__REQUESTS__
(a) Translate into Spanish this sentence from the reply about missing 'end' keywords in Ruby: "You shouldn't expect it - it's a hard thing to catch that sort of error in a compiler or interpreter."
(b) Reproduce the passage of the reply about missing 'end' keywords in Ruby starting with "The mistake is" and going on through "that one is.".
(c) Resume the reply about missing 'end' keywords in Ruby from where it stops.

__EXTRACTED TEXT__
%%

On Jun 28, 2006, at 13:01, Dark Ambient wrote:

> trying to figure out exactly where 'end' needs to be in my code.  I'm
> using Scite and find that often time it will report 'expecting kEND'
> at the last line of the code and not where the kEND should actually
> be.  It would be nice if there was more accuracy but I won't expect
> it.

You shouldn't expect it - it's a hard thing to catch that sort of  
error in a compiler or interpreter.  Think of it this way:

begin
   begin
     begin
       begin
       # end  <- oops!
     end
   end
end

The mistake is the 'end' commented out, but to the interpreter, the  
only missing one is at the very end, since the three 'end's that  
exist match the first three 'begin's.  Because Ruby's very liberal  
when it comes to what statements you can make and where (e.g., nested  
methods), it might not be clear there's an 'end' missing until the  
end of the file, and even then, there's no simple way to tell which  
'end' is actually missing, just that one is.

> so if this is my code
>
> somearray.each do |x|
>    anotherarray.each do |y|
>       if x == y
>            ......do something.......
>              else
>                     .....do something..........
>        end # I have this 'end' for the if/else statement
>     end # this 'end' is for the somearray loop
>  end # and this is the one question, but I'm guessing (i know not
> good to guess) that this                # one is needed for the
> anotherarray loop ?

%%

__MATERIAL PROVIDED__
%%

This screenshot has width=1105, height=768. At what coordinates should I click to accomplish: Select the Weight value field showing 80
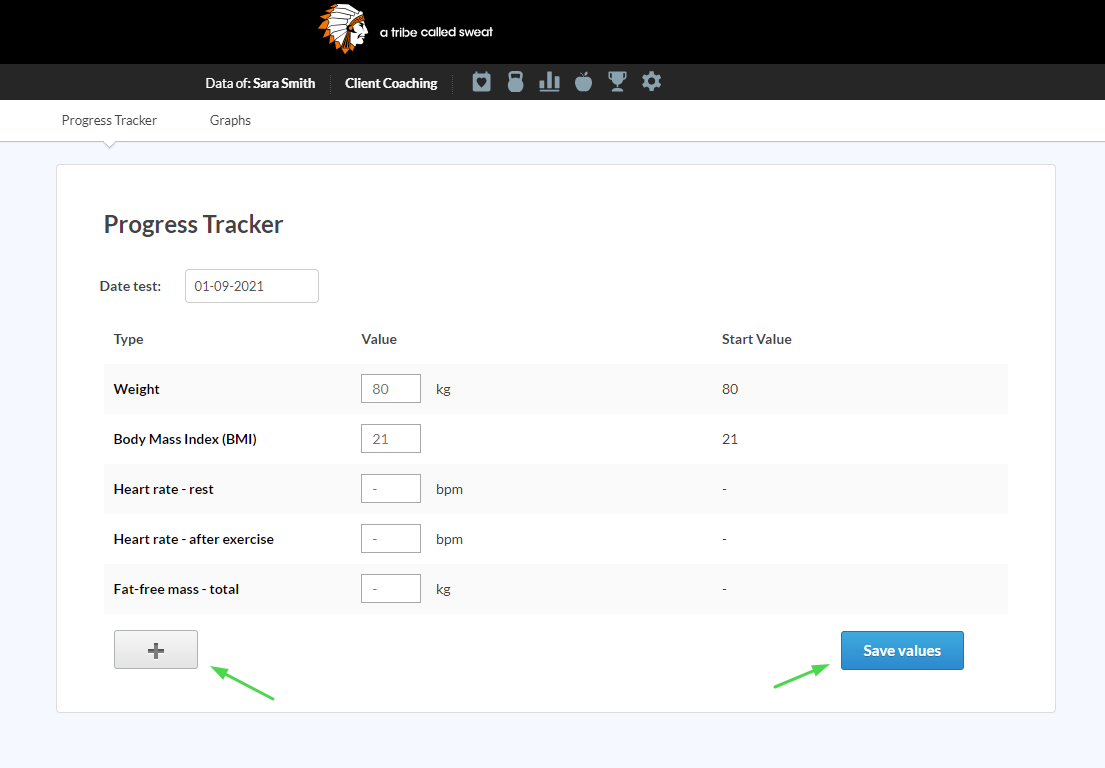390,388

%%
%%

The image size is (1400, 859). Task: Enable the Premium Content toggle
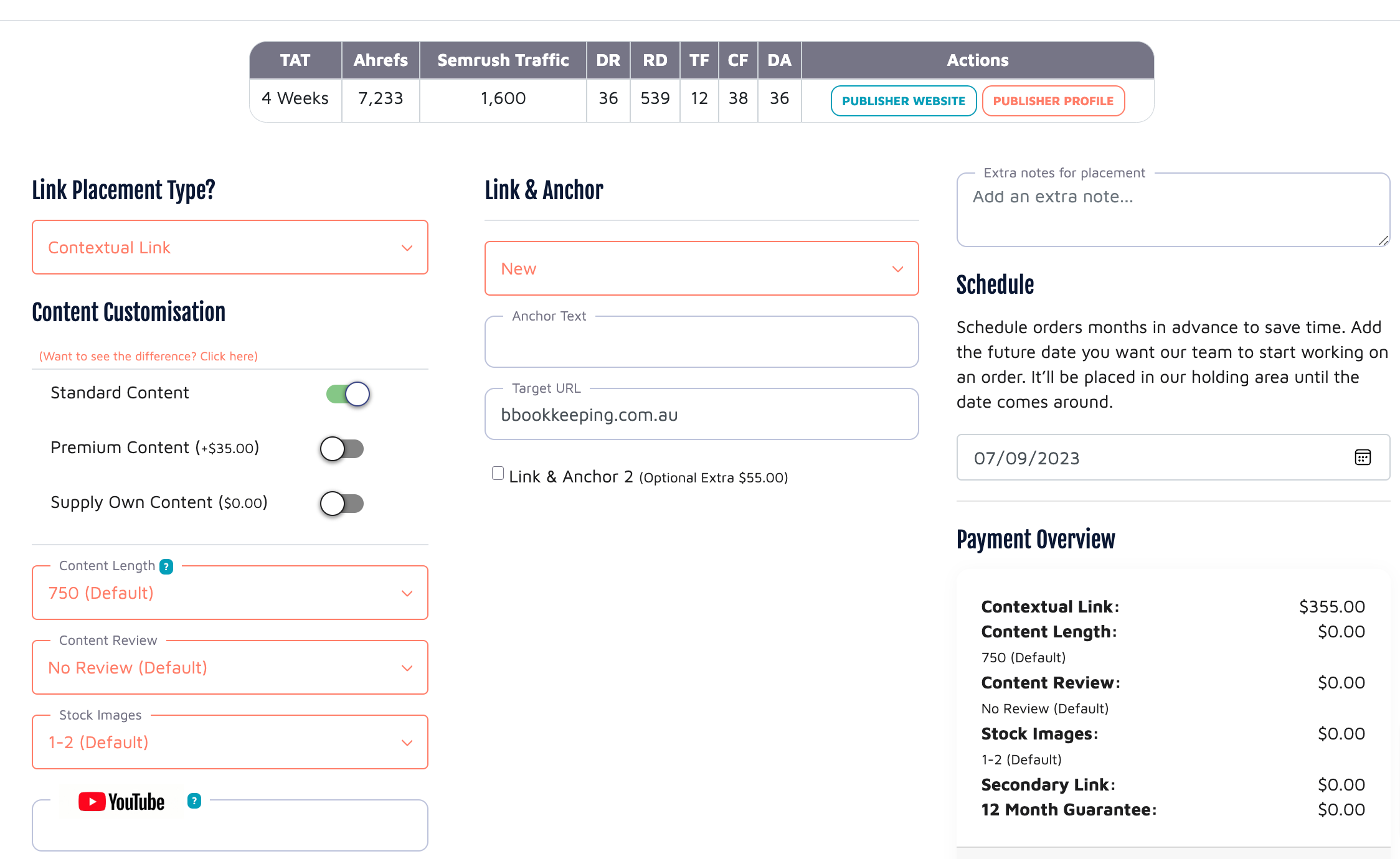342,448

%%

__WRITTEN RESPONSES__
(a) No deberías esperarlo: es difícil detectar ese tipo de error en un compilador o un intérprete.

(b)
The mistake is the 'end' commented out, but to the interpreter, the  
only missing one is at the very end, since the three 'end's that  
exist match the first three 'begin's.  Because Ruby's very liberal  
when it comes to what statements you can make and where (e.g., nested  
methods), it might not be clear there's an 'end' missing until the  
end of the file, and even then, there's no simple way to tell which  
'end' is actually missing, just that one is.

(c)
>
> Would this be correct ? One thing I've found is that having the right
> number of ends will make the code execute but having them in the wrong
> place will have surprising results.

That's not correct: the first end corresponds to the 'if/else', but  
you have the other ones mixed up: the second end corresponds to  
anotherarray.each, and the third one corresponds to somearray.each.   
Think of it like nested boxes or Russian dolls: each begin/end block  
is contained inside an outer one:

begin     # 1
   begin   # 2
     begin # 3
     end   # 3
   end     # 2
end       # 1

As an interesting note, this is one of the ways in which keeping your  
code indented properly makes things easier for you in the long run -  
you can actually see which 'end' aligns to which 'begin'.  The major  
benefit of proper indentation is that it makes life easier for people  
on the mailing list who have to read your code.

matthew smillie.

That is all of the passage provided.